1. Introduction
Plastic greenhouses (PGs) have been widely built for decades [
1]; consequently, pixel-based indexes [
2,
3,
4], supervised classification [
5,
6,
7,
8,
9], or semantic segmentation [
10,
11,
12,
13,
14], window-based detection [
10,
13,
15,
16], and object-based analysis [
17,
18,
19,
20,
21,
22,
23,
24,
25] have been proposed to extract the location, boundary, or number of PGs. Generally, the three classification units have their own advantages and disadvantages in different image resolutions or scales, and object-based analysis of PGs is still a significant approach.

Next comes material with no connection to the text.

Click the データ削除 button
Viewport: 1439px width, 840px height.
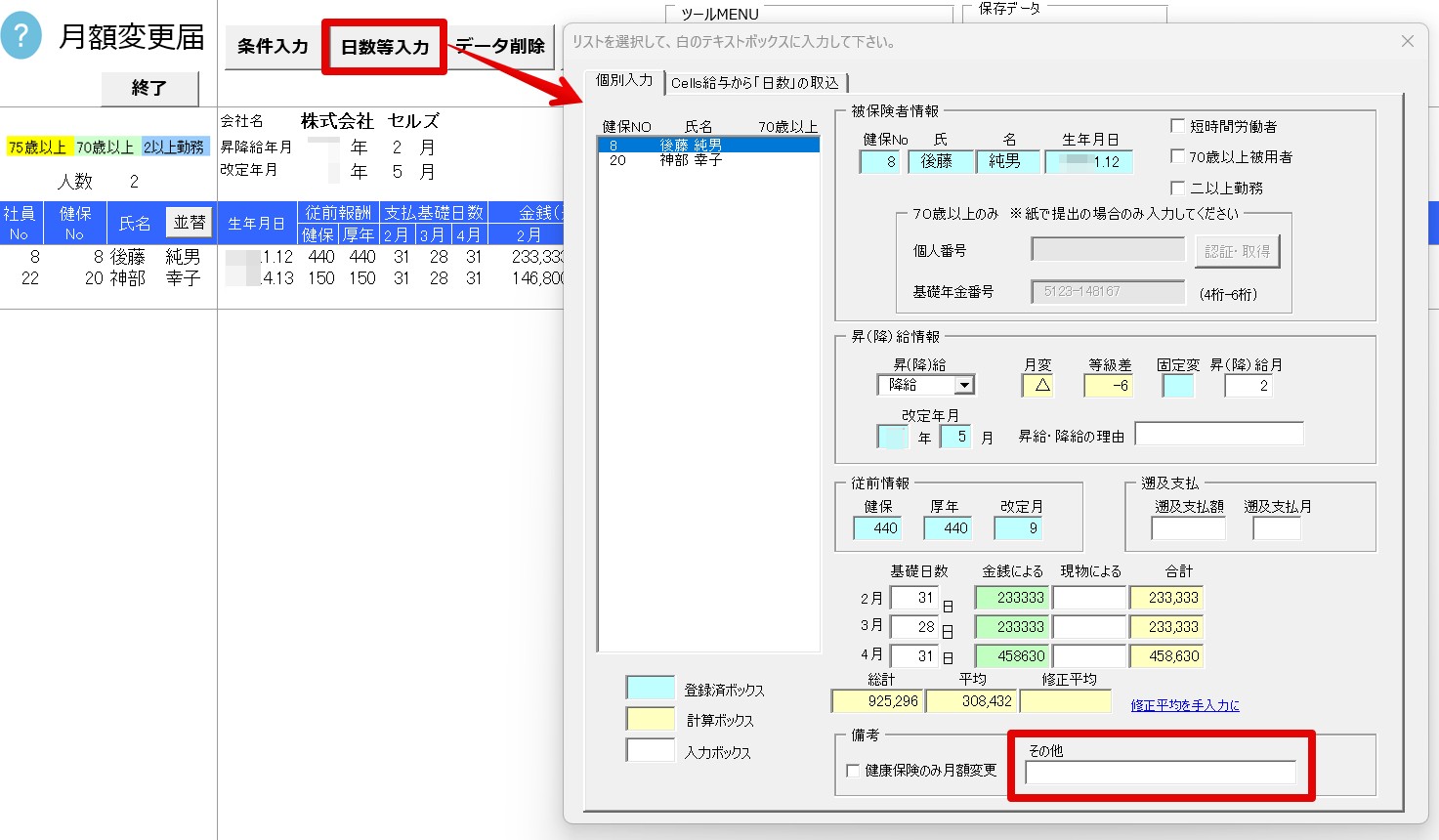click(x=500, y=46)
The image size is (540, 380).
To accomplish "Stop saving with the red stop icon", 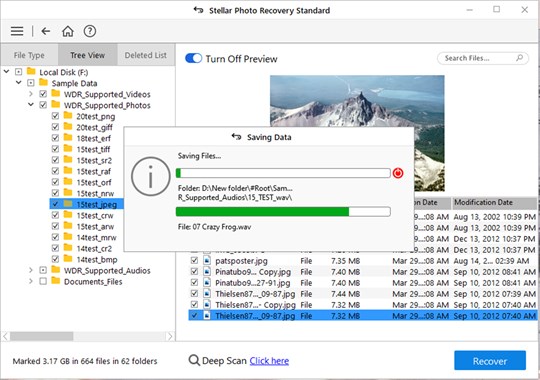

In China, since the PGs with walls are generally nearly in quarter-cylindroid shape, and the PGs without walls are generally nearly in semi-cylindroid shape [
26], the film covering PGs interacts with sunlight and scattered light from the sky in various angles. As a result, the DN values of pixels belonging to the same PG often show strong heterogeneity in high-resolution remote sensing images [
27,
28], which increases the difficulty of segmenting the PG pixels in a Gaofen-2 (GF-2) fusion image [
29].
Although various segmentation methods have been proposed in recent years, multi-resolution segmentation (MRS) [
30] still plays a vital role [
31] as a data preprocessing tool for machine learning methods such as nearest neighbor [
17,
32], decision tree [
18], support vector machine [
17,
25], and random forest [
17,
23,
24,
25]. Moreover, the estimation of scale parameter (ESP) 2 [
33], which was proposed to calculate the optimal scale parameter (OSP) on multiple layers, has improved the practicability of MRS. Furthermore, mean shift and MRS are also utilized as a preprocessing step for deep learning application [
34,
35]. Nevertheless, there are still several problems with obtaining and evaluating effective PG segments (EPGSs).
First, it is known that it is not necessary to evaluate all the segments containing PG pixels; however, the criteria for effective segments are much less restrictive in previous studies [
29,
36], while guaranteeing that EPGSs contain enough PG pixels to be representative is critical to later classification.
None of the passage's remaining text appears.